Dropped packets in PF_RING install

Hi Bro,

We have an install of bro running on a single machine with PF_RING load balancing.

Previously we were seeing a huge amount of dropped traffic — in the realm of ~90% average packet loss per hour. The history column in our conn.log was trash as expected, with only one or two letters per connection.

After some tweaking (adding memory & upping # of bro processes & changing PF_RING buffer size), the logs look much better and the packet loss is drastically reduced, to about 0.5%-1% loss per hour. However, both broctl netstats and cat /proc/net/pf_ring/*eth0* report some packet loss still.

Is the sub-1% packet loss we’re seeing expected/optimal or are there additional tweaks that we could add to push this down to 0%?

some notes

both tcpdump -nn -s0 -vv -i eth0 -w /dev/null and the pfcount.c utility from pf_ring report 0% packet loss. It’s not until we start using bro that we start seeing dropped packets.

we’re currently using 16 bro processes pinned to 16 of 32 total processors

PF_RING buffer size is currently 65536

packet loss does seem to go down during low-traffic hours but during the day when traffic is 2.5-3 gbps is when the dropped packet count peaks (while still being a small percentage of the overall traffic)
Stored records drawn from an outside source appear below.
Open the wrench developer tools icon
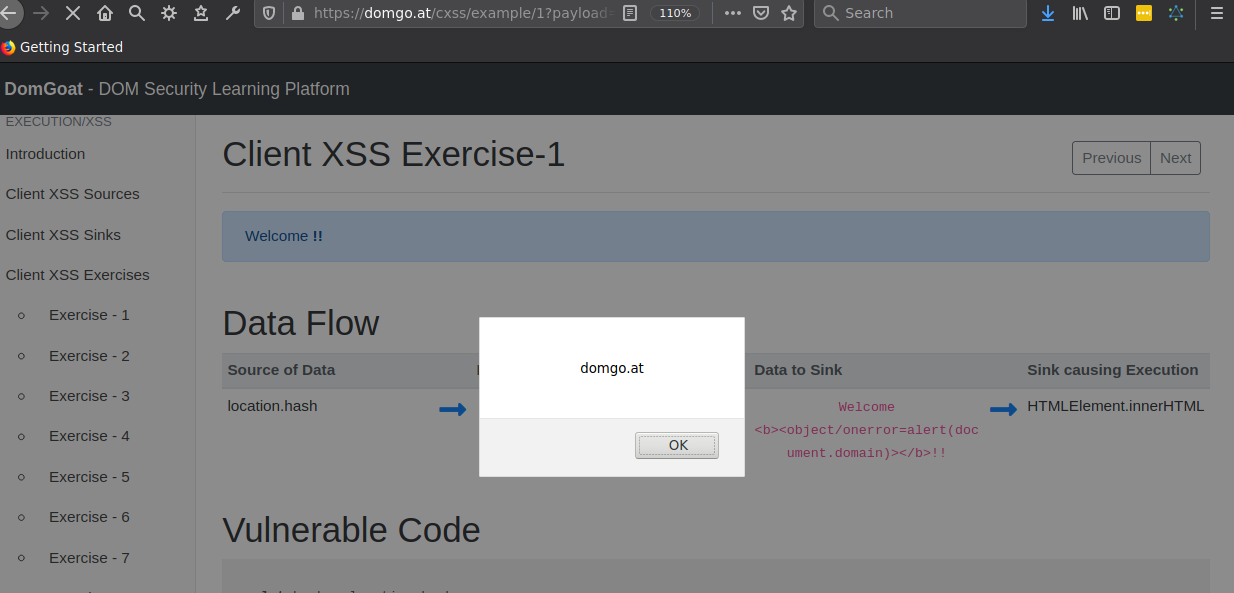This screenshot has width=1234, height=593. [233, 13]
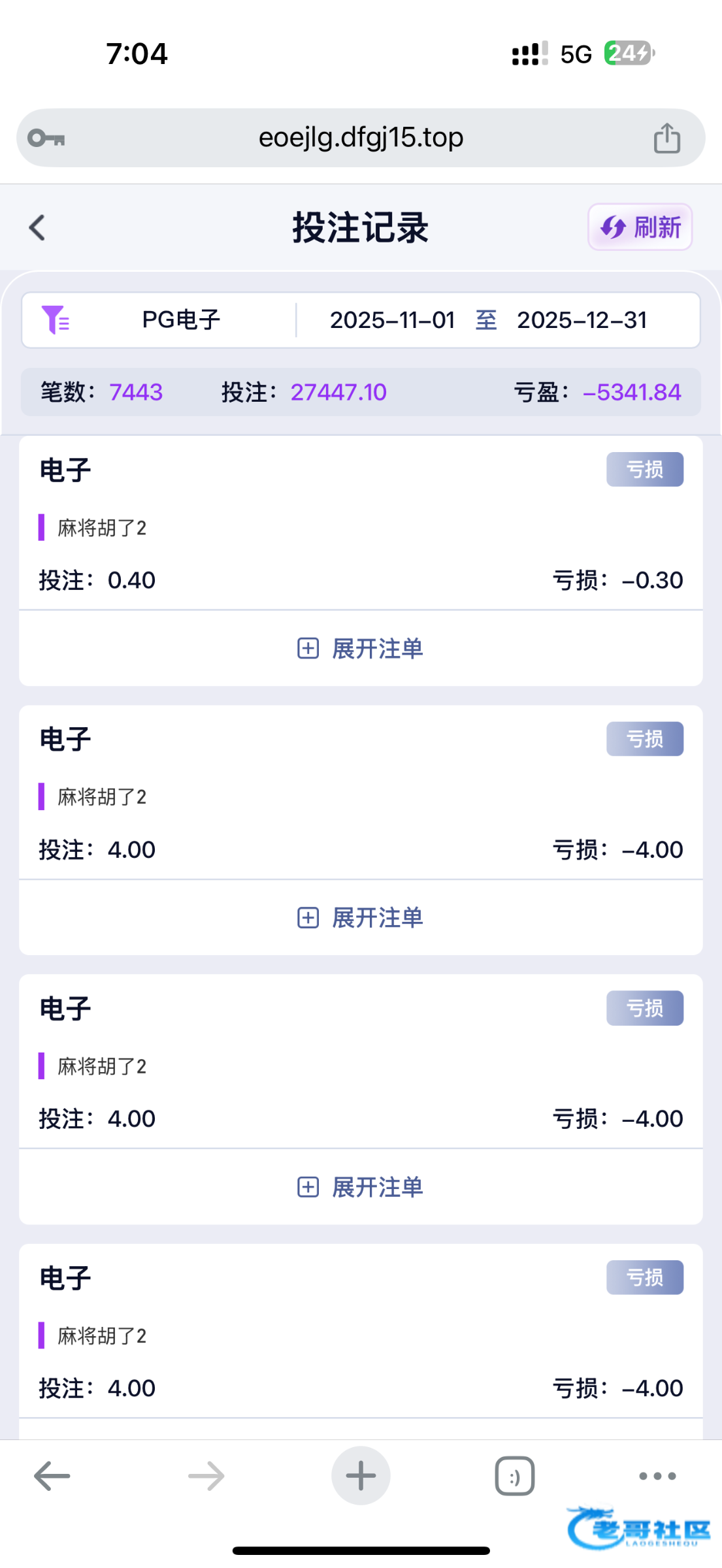Open the browser three-dot more menu
Screen dimensions: 722x1568
coord(657,1476)
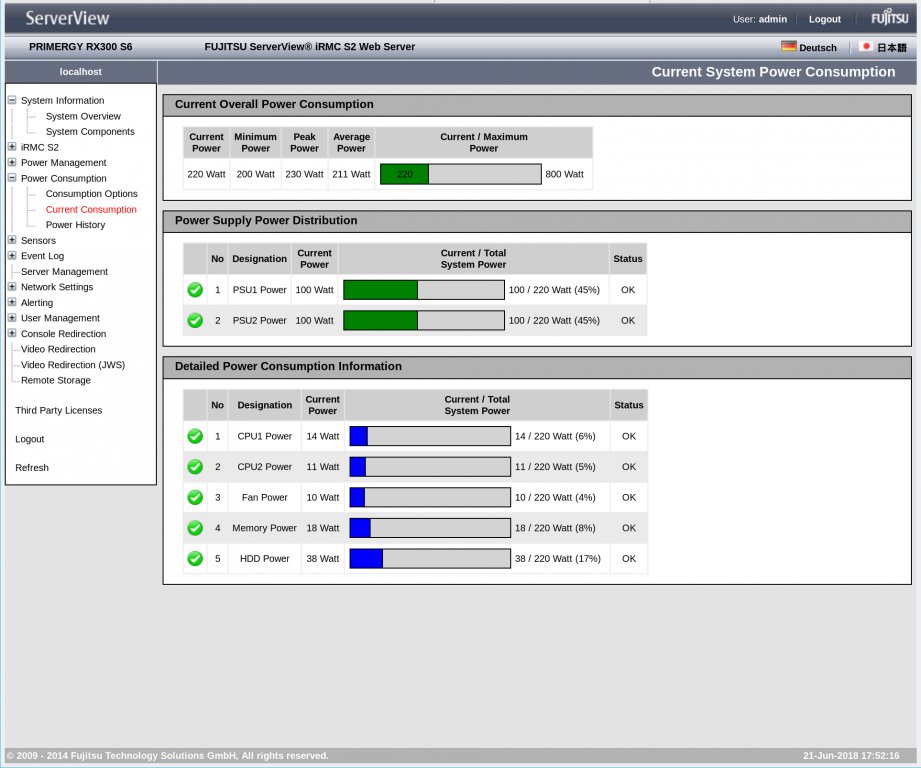Click the green Current/Maximum power bar

[x=404, y=174]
Let me know if you guys have any thoughts on this, thanks!

Nicholas Siow
Washington University in St. Louis :: Information Security

Can you paste your node.cfg here? I’m having similar problems, but my packet loss is much, much higher.

Cheers,

JB

Are the pins to actual CPUs or hyper threads? How much throughput are you dealing with?

Sure. It’s pretty standard and is more or less copied from the bro page on Load Balancing —

[manager]
type=manager
host=localhost

Actual CPUs, based on /proc/cpuinfo.

During the day I’m usually seeing traffic in the realm of 2.75-3.25 gbps.